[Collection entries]
"""

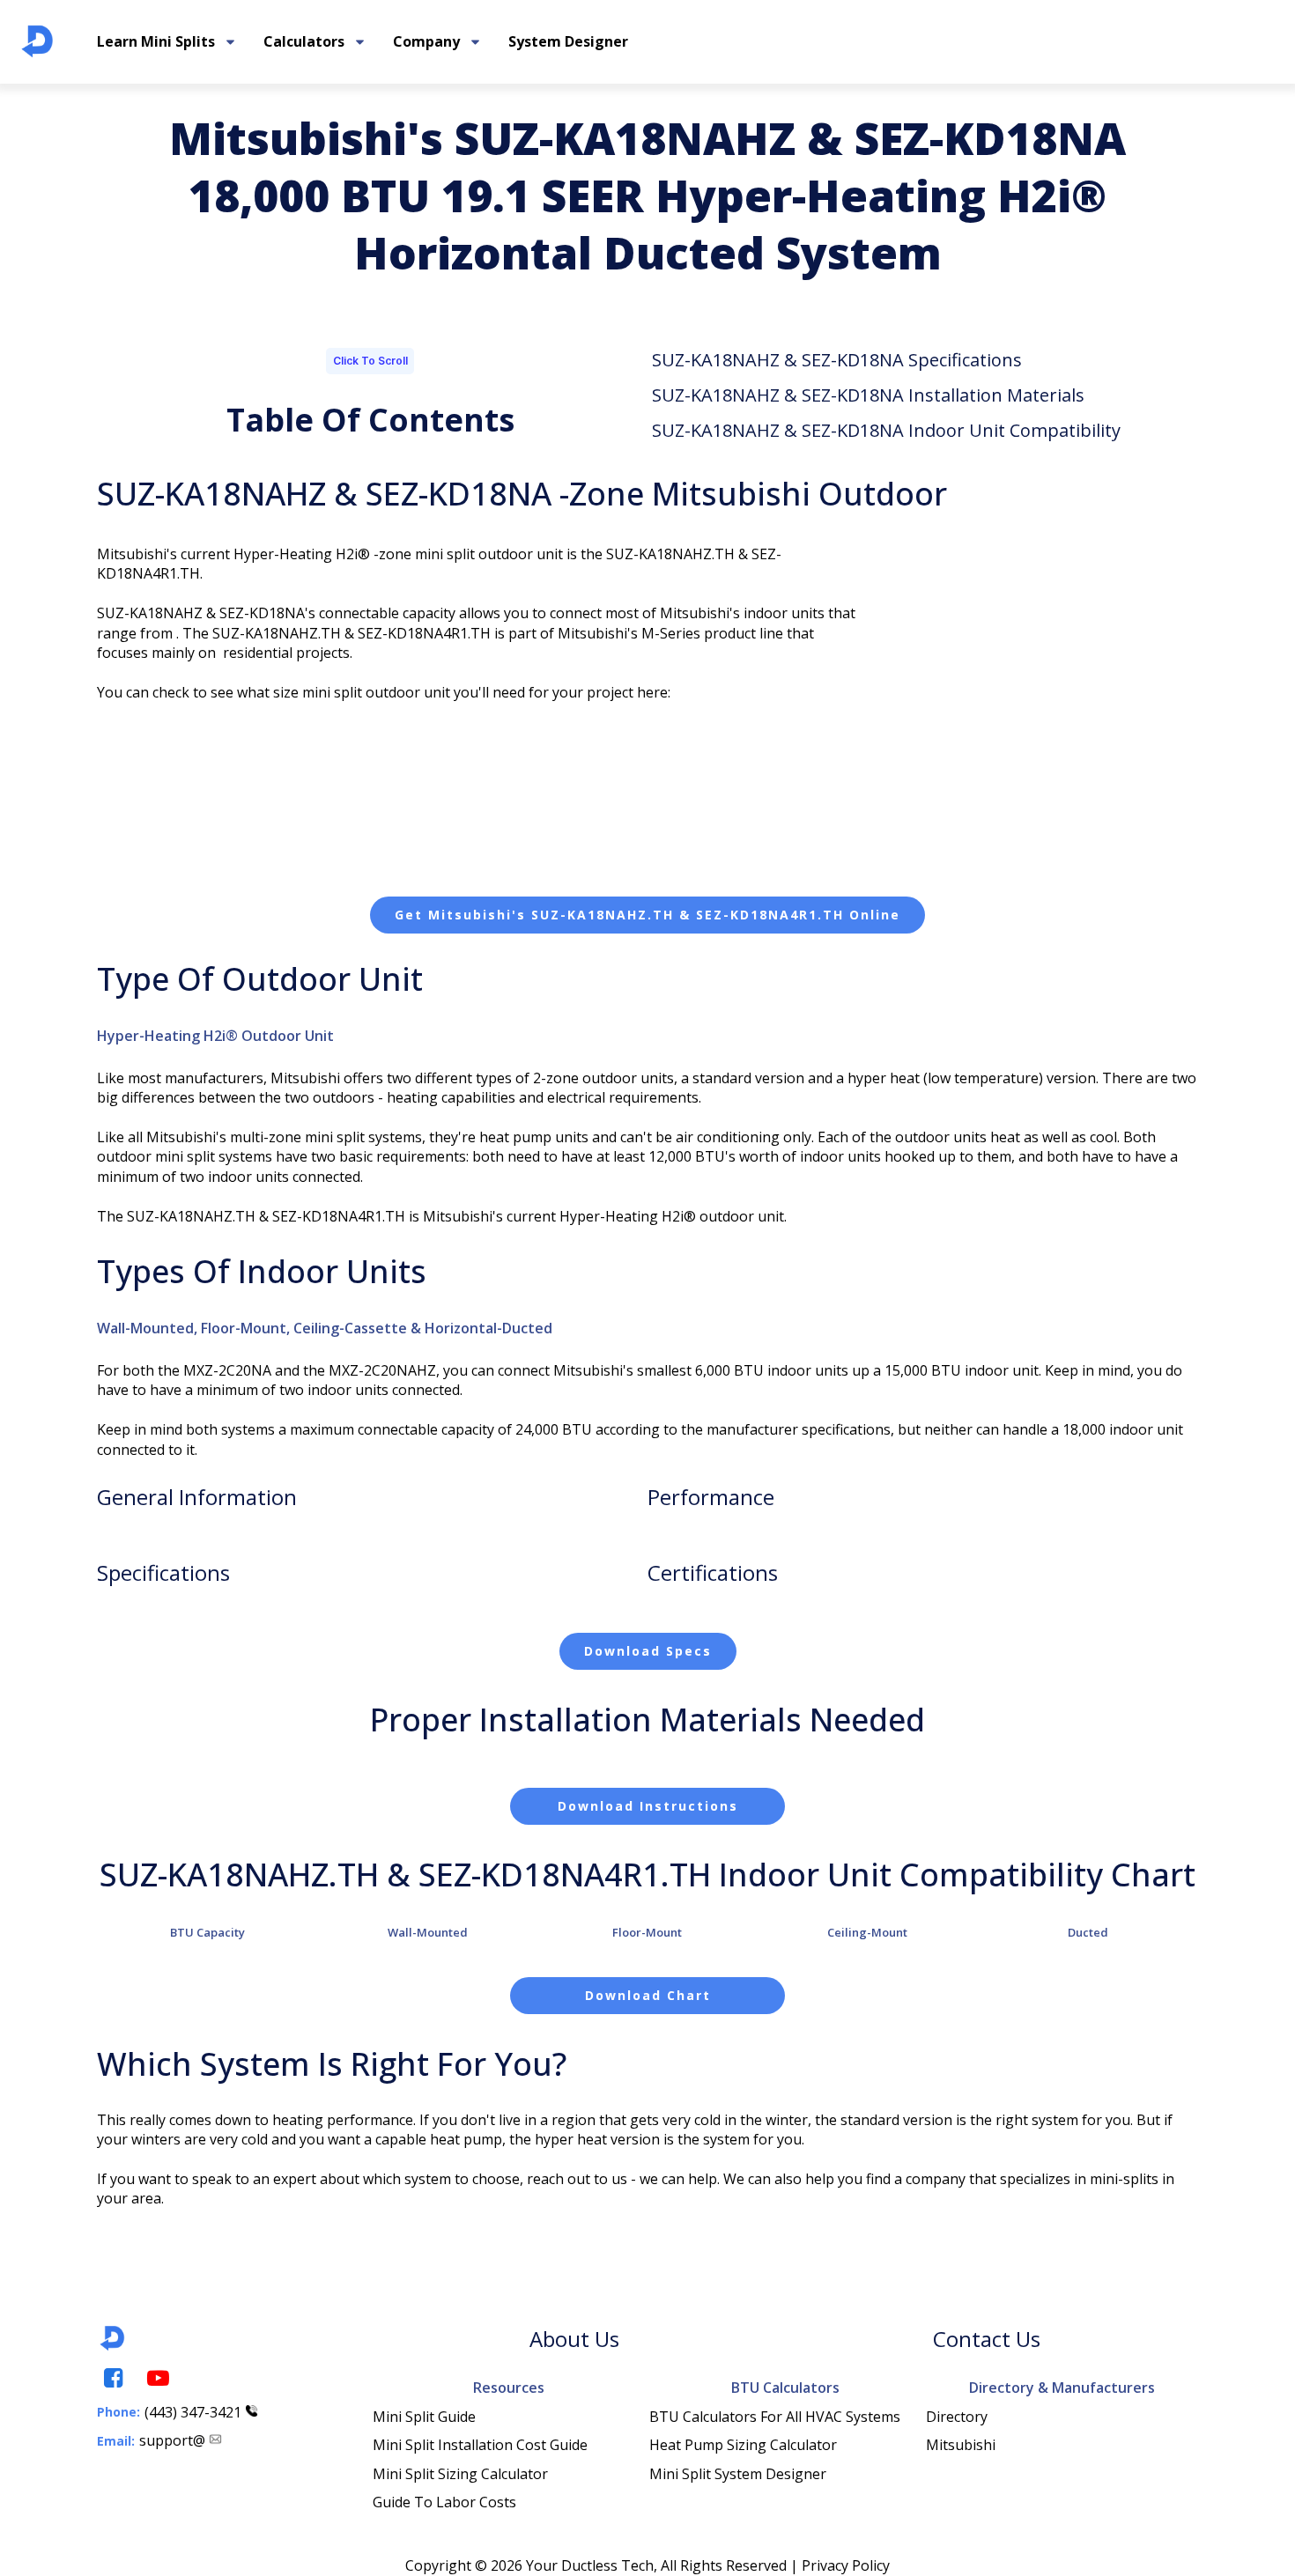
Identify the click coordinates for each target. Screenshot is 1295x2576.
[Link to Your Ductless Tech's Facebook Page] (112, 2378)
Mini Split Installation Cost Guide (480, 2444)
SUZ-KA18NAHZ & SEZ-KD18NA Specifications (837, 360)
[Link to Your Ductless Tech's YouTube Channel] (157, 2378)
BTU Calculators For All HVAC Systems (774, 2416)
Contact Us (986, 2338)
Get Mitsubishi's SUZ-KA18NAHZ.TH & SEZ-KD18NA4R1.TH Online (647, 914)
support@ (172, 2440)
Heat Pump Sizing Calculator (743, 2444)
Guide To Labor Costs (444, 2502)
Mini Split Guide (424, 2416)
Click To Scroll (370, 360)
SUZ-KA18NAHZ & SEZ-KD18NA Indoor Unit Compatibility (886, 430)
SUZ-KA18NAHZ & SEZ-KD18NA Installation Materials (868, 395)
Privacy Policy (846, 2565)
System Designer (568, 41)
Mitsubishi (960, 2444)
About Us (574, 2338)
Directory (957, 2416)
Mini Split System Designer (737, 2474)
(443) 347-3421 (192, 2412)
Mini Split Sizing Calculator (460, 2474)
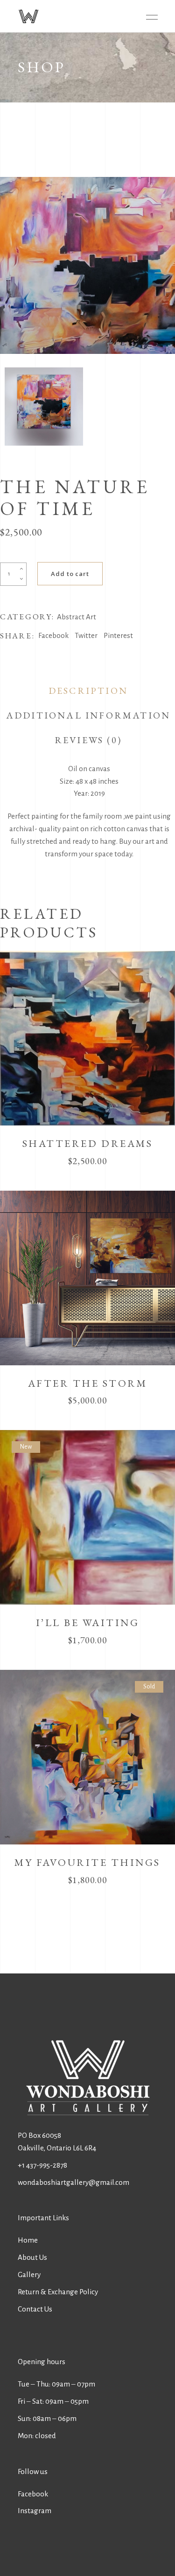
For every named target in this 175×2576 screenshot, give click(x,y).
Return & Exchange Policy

"""

Which lines above hold the string "Tech"? Show each of them.

Exercise answer:
[Link to Your Ductless Tech's Facebook Page] (112, 2378)
[Link to Your Ductless Tech's YouTube Channel] (157, 2378)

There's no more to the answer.